What makes Guinness’s gesture remarkable is that as a 'fashion icon', as she is invariably called, the stakes in obliterating her own image are higher than those for university students in shorts. It is genuinely impossible to conceive of any of fashion’s exhibitionists (Anna dello Russo, Vivienne Westwood, the late Anna Piaggi) doing such a thing. But there is a kind of precedent in fashion: after a pie-throwing party, Isabella Blow, Guinness’s fashion maven friend, is pictured with her husband Detmar, casually smoking a cigarette, both annihilated with cream.
Guinness is the high school girl who would take the dare and march triumphantly back, stunt performed, to the hoots of her friends. In fact, she is also celebrating her merger with SHOWstudio, a creative collaboration which involves permanent residence with its existing staff.
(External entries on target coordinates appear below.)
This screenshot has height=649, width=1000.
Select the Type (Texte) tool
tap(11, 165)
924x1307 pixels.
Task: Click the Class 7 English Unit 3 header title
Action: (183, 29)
Where other celebrities find abjection, Guinness finds celebration. She can reveal how she can construct or destroy the trappings of her beauty more or less at whim. The head of SHOWstudio and his wife made up Guinness’s elite and specific audience. Then, Guinness says, the three 'fell about laughing.' Her milking is opposite in every way to the celebrity pieing.
With thanks to art historian Elizabeth Legge, Chair of the Department of Fine Art, University of Toronto, for her suggestions.